Seven Faculty Named to American Academy of Arts and Sciences

The American Academy of Arts and Sciences has honored seven Yale faculty with election as new members: Joseph G. Altonji, Peter Cresswell, Paul Harris Freedman, Alanna Schepartz, Günter P. Wagner, Elisabeth Jean Wood and Craig Milton Wright.

The American Academy of Arts and Sciences has honored seven Yale faculty with election as new members: Joseph G. Altonji, Peter Cresswell, Paul Harris Freedman, Alanna Schepartz, Günter P. Wagner, Elisabeth Jean Wood and Craig Milton Wright.

They are among the 229 leaders in the sciences, humanities and the arts, business, public affairs and the non-profit sector who this year joined the academy, one of the world’s most prestigious honorary societies.
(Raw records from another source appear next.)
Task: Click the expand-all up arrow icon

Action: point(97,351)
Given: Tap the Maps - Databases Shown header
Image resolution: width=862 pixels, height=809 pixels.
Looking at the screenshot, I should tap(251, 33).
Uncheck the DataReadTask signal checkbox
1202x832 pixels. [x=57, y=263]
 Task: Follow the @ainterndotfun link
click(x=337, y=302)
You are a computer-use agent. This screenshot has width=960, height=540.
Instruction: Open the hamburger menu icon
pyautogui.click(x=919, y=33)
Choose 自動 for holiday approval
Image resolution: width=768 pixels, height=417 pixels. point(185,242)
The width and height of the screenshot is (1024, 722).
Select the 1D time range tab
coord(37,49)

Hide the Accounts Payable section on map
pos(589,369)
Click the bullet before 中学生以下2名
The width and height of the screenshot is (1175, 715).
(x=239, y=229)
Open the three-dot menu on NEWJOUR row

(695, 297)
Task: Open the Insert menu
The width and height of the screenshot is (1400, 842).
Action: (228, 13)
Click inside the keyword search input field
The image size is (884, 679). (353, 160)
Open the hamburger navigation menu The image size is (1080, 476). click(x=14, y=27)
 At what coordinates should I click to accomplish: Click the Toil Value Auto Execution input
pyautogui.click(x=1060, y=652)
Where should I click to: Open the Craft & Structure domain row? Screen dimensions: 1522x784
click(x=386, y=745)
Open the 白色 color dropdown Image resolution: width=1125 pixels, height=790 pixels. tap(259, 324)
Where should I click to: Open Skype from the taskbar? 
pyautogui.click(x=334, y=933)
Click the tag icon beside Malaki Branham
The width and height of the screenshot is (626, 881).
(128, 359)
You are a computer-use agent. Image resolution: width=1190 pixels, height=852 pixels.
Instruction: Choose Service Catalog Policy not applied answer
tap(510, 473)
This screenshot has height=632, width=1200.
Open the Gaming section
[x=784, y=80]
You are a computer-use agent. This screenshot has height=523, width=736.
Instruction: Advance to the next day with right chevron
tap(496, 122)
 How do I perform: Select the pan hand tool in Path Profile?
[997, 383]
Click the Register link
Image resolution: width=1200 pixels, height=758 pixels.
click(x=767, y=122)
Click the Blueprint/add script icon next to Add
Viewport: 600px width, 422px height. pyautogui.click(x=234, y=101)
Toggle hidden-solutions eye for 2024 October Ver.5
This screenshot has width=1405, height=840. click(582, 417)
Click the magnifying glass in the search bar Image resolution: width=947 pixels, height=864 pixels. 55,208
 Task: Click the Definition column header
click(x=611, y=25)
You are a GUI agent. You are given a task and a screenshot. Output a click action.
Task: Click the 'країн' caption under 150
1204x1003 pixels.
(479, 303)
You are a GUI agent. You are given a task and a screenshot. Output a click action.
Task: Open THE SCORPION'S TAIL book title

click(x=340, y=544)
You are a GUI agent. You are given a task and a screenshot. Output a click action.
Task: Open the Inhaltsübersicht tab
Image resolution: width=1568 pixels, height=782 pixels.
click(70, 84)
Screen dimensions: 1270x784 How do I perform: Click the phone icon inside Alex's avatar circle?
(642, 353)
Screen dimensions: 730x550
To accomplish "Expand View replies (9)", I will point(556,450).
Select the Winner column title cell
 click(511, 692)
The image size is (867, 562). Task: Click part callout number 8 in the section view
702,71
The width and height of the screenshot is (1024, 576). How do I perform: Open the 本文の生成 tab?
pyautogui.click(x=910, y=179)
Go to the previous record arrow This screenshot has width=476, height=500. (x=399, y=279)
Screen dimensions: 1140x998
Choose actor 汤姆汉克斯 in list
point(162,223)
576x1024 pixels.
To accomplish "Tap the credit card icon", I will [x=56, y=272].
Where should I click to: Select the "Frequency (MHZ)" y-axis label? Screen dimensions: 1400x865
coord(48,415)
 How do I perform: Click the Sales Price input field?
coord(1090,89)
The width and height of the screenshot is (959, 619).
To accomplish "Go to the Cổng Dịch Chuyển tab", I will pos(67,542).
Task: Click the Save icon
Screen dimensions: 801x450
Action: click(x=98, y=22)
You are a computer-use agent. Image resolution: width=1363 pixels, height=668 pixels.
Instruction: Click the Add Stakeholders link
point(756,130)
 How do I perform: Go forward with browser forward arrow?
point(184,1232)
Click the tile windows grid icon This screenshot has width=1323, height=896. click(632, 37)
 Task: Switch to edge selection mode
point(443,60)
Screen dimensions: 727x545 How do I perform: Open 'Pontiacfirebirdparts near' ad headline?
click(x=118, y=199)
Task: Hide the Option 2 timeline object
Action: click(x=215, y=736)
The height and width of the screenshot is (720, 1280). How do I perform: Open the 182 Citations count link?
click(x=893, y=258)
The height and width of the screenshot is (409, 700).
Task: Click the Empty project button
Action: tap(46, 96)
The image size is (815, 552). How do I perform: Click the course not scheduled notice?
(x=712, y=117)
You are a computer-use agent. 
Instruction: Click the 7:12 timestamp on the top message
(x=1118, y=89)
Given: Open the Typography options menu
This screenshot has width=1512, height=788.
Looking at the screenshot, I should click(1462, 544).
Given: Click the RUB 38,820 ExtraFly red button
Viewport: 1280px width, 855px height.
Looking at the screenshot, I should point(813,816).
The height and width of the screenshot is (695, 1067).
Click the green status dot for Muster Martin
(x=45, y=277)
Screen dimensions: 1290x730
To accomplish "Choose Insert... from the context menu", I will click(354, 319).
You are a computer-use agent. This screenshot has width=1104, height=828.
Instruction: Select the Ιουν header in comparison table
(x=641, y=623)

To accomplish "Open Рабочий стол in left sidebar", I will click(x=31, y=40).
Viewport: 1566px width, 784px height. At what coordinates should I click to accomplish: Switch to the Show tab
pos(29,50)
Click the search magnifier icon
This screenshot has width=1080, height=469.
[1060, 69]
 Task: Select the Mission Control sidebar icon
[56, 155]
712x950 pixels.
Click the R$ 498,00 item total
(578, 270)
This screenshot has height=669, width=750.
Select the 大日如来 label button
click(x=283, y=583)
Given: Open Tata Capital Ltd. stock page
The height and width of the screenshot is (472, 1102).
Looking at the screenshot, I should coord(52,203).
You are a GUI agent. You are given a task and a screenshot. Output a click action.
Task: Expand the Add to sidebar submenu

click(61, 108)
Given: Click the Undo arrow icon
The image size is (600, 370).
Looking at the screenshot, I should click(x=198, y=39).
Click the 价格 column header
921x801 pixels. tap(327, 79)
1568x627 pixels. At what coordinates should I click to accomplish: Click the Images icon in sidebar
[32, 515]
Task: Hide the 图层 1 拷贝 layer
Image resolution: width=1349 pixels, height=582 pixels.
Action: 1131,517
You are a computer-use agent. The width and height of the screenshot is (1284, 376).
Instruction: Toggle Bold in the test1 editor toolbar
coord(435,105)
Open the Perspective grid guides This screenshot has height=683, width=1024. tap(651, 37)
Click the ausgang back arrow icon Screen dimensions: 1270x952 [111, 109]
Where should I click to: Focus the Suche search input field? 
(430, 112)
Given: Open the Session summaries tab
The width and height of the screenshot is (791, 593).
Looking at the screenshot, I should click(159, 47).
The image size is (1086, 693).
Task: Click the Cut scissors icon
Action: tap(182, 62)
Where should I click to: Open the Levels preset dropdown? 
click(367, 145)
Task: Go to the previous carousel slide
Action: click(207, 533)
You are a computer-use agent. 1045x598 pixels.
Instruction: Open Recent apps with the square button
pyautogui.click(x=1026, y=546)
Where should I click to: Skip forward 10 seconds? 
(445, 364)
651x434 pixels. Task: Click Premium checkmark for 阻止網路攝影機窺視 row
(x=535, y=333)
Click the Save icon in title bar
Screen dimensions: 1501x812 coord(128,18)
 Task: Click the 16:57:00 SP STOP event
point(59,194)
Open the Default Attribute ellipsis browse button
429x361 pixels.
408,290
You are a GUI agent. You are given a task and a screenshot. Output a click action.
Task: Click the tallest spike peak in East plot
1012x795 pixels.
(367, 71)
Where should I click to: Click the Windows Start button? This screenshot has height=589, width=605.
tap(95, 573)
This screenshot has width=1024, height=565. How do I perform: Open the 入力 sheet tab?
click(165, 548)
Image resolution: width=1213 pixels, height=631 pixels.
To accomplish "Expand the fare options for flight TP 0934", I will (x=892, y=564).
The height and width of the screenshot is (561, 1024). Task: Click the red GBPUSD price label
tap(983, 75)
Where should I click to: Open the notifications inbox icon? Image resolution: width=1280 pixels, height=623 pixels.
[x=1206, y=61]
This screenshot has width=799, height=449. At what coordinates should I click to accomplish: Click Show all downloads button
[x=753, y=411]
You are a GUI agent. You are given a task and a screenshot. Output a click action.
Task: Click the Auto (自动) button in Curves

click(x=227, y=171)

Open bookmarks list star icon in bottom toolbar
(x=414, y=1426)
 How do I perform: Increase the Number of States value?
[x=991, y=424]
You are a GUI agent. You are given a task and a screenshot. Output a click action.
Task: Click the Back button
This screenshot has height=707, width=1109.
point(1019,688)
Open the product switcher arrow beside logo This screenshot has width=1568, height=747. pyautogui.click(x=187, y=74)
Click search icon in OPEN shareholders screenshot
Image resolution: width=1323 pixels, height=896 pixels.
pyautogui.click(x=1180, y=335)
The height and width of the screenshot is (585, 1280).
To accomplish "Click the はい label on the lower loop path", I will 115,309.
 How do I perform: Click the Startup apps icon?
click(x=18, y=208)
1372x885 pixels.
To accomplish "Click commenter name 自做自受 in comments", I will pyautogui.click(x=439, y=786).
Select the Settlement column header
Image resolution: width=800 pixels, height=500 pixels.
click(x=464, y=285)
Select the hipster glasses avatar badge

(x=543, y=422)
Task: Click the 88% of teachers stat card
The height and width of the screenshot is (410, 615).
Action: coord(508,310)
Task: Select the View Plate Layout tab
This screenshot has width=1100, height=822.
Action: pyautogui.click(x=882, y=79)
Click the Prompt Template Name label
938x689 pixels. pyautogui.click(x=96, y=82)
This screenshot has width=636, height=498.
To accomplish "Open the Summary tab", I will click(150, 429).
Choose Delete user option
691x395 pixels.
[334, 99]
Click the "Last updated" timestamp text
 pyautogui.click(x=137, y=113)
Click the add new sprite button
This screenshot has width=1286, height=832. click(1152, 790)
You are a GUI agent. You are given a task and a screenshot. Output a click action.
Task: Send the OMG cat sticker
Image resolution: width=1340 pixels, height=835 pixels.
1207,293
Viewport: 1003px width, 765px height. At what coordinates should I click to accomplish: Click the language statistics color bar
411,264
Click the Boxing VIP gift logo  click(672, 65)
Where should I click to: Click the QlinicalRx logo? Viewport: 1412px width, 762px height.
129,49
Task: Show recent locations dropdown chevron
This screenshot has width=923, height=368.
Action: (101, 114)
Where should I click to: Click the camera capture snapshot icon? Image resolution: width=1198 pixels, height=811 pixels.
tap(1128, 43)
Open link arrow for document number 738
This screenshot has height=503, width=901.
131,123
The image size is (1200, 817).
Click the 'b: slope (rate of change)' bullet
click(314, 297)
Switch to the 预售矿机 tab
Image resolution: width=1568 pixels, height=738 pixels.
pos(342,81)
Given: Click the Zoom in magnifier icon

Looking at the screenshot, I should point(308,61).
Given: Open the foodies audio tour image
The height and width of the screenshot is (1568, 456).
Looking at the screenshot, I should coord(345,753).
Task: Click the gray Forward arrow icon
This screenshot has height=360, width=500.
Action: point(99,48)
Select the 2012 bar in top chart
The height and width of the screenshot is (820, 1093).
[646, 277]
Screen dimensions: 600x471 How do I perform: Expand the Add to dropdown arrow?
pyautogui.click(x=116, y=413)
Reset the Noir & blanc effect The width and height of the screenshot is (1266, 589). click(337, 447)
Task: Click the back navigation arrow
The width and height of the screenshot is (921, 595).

Other new members named in this, the academy’s 230th year, include are CNN reporter Christiane Amanpour; actor, writer comedian Steve Martin; film director Francis Ford Coppola; New York Times Op-Ed columnist David Brooks; and actor John Lithgow.

Brief profiles of the Yale inductees follow:

Joseph G. Altonji, the Thomas DeWitt Cuyler Professor of Economics, specializes in labor economics and applied econometrics. His current research focuses on changes in the quality of American workers, the role of families and schools in inequality, black-white differences in wealth, the earning of immigrants in the United States and their home countries, the effects of private schools, earnings over a career, and econometric methods. He has been on the Yale faculty since 2002.

Peter Cresswell, the Eugene Higgins Professor of Immunobiology and professor of cell biology and dermatology, is an expert on how the immune system recognizes infectious agents. His research focuses on the molecular mechanisms of antigen processing and the antiviral mechanisms of proteins inducible by Type 1 and Type 2 interferons. He has been a Howard Hughes Medical Institute investigator since 1991, when he joined the Yale faculty.

Paul Harris Freedman, the Chester D. Tripp Professor of History, specializes in medieval social history, the history of Spain, the spice trade and the history of cuisine. He is editor of “Images of the Medieval Peasant” (winner of the Haskins Medal, the Otto Gründler Prize and the Eugene Kayden Award in the Humanities), and author of “Food: The History of Taste” (honored in 2008 by the International Association of Culinary Professionals), among other works. He has been at Yale since 1997.

Alanna Schepartz, the Milton Harris ‘29 Ph.D. Professor of Chemistry and professor of molecular, cellular and developmental biology, designs molecules that can monitor, manipulate or mimic interactions between proteins in living cells. She is also chair of the advisory committee that is overseeing the development of the Institute for Chemical Biology on the West Campus. A Yale faculty member since 1988, she has held a Howard Hughes Medical Institute professorship and was the inaugural recipient of the ACS Chemical Biology Prize in 2010.

Günter P. Wagner, the Alison Richard Professor of Ecology and Evolutionary Biology, is an expert on the genetics of development and uses mathematical modeling to understand complex molecular adaptations of organisms, with a focus on the molecular evolution of Hox genes and their role in the origin and early evolution of tetrapod limbs. He is one of the world’s leading experts on the evolution of regulatory network of genes. A native of Vienna, Austria, Wagner joined the Yale faculty in 1991.

Elizabeth Jean Wood, professor of political science, focuses her research on sexual violence in war, social movements and collective action, and distributional politics, particularly in Latin America. She joined the Yale faculty in 2004 and is also a professor at the Santa Fe Institute, an interdisciplinary research organization of applied science. Her book “Insurgent Collective Action and Civil War in El Salvador” (2003) received the 2005 Luebbert Award of the American Political Science Association.

Craig Milton Wright, the Henry L. and Lucy G. Moses Professor of Music, is both a musician and a music historian with particular expertise in the early medieval to late baroque period. His music appreciation class, one of the most widely attended of Yale’s survey courses, is offered online as an Open Yale Course. A Yale faculty member since 1973, he is one of the few individuals to be awarded musicology’s three most prestigious awards: the Dent medal, the Einstein Prize and the Kinkeldey Award.